Distinguish between UTF-8, UTF-16, UTF-32

Tommi

Full Member
Posts: 213

Distinguish between UTF-8, UTF-16, UTF-32

« on: October 28, 2016, 03:11:27 pm »

Is there a way to distinguish between UTF-8, UTF-16, UTF-32 without low level implement these codings ?

For example in UTF-8 all bytes after the first start with 10 bits. Is there a ready library to check this ?

Thank you

Logged

Fungus

Sr. Member
Posts: 353

Re: Distinguish between UTF-8, UTF-16, UTF-32

« Reply #1 on: October 28, 2016, 03:46:30 pm »

You should know what the character width is, either from a BOM or some other "header". Since UTF-8 (AFAIK) never will contain any null-bytes you could search for null-bytes in order to detect UTF16 encoding. UTF16 will (AFAIK) never contain any null-words so if null-words are present UTF32 must be assumed. Searching for null-bytes / null-words to detect character width is not reliable, though!

Logged

Bart

Hero Member
Posts: 5290

Re: Distinguish between UTF-8, UTF-16, UTF-32

« Reply #2 on: October 28, 2016, 06:43:40 pm »

In LazUtf8 there is a function that reliably tells wether a given string is UTF8.

Bart

Logged

wp

Hero Member
Posts: 11923

Re: Distinguish between UTF-8, UTF-16, UTF-32

« Reply #3 on: October 28, 2016, 07:03:12 pm »

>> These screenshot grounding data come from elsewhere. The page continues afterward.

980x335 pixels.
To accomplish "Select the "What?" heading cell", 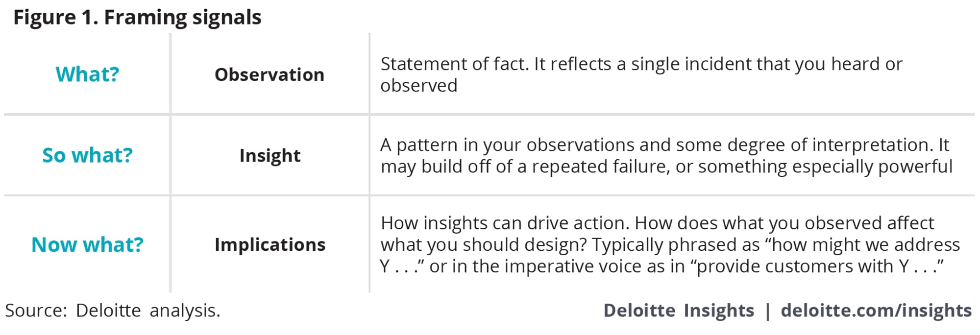I will point(87,74).
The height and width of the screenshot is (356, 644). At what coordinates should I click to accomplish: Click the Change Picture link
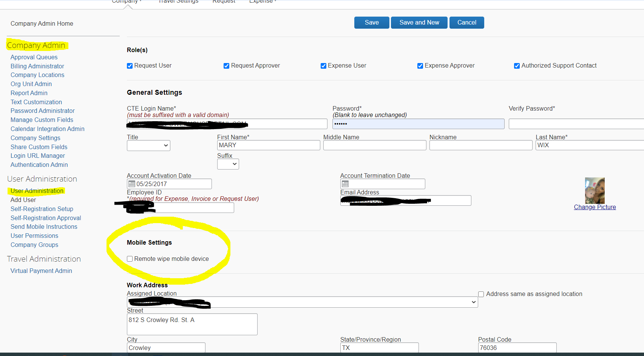coord(595,207)
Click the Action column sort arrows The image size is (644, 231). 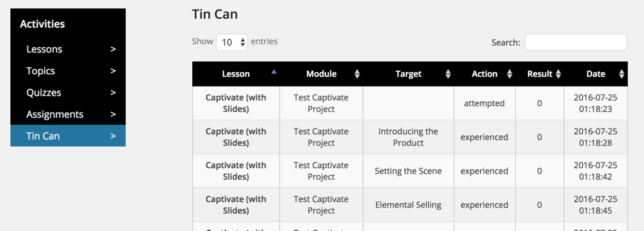tap(509, 74)
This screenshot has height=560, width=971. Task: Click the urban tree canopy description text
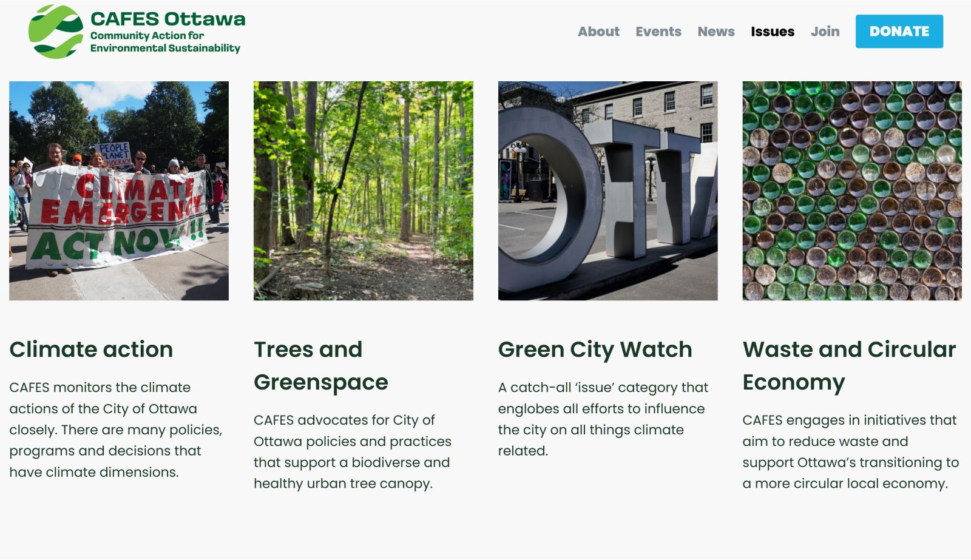(352, 452)
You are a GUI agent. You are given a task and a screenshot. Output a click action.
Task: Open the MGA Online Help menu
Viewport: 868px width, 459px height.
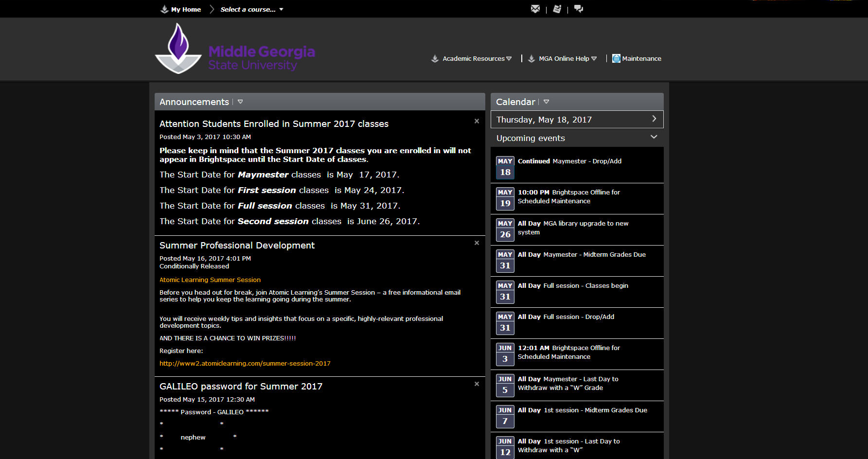(564, 58)
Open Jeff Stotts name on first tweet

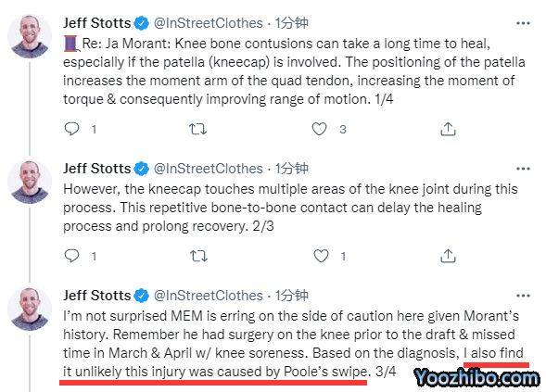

Bart, you seem to refer to "ValidUTF8String()". It contains this code:

Code: Pascal [Select][+]

function ValidUTF8String(const s: String): String;
begin
  // .... //
  Result := '';
  cur := p;
  while cur^ <> #0 do
  begin
    l := UTF8CharacterLength(cur);
    if (l = 1) and (cur^ < #32) then
      Result := Result + '#' + IntToStr(Ord(cur^))
    else
  // ... //
 

This code terminates scanning the string if it finds a #0. Therefore the input string cannot contain a #0. Try this; it will display only 'abc', instead of 'abc'#0'123':

Code: Pascal [Select][+]

  ShowMessage(ValidUTF8String('abc'#0'123'));

I know - C strings have the zero at their end, but Pascal strings don't. Wouldn't it be better to scan the string up to its Length which is well-known in case of a Pascal string?

Or does the term "UTF8" automatically imply "no embedded zeros"?

« Last Edit: October 28, 2016, 07:10:34 pm by wp »

Logged

Fungus

Sr. Member
Posts: 353

Re: Distinguish between UTF-8, UTF-16, UTF-32

« Reply #4 on: October 28, 2016, 07:38:00 pm »

Quote from: wp on October 28, 2016, 07:03:12 pm

Or does the term "UTF8" automatically imply "no embedded zeros"?

#0 is a non-visual control character that indicates end of string. It cannot exist in a valid UTF8 string.

Logged

wp

Hero Member
Posts: 11923

Re: Distinguish between UTF-8, UTF-16, UTF-32

« Reply #5 on: October 28, 2016, 07:56:28 pm »

Quote from: Fungus on October 28, 2016, 07:38:00 pm

Quote from: wp on October 28, 2016, 07:03:12 pm
Or does the term "UTF8" automatically imply "no embedded zeros"?

#0 is a non-visual control character that indicates end of string. It cannot exist in a valid UTF8 string.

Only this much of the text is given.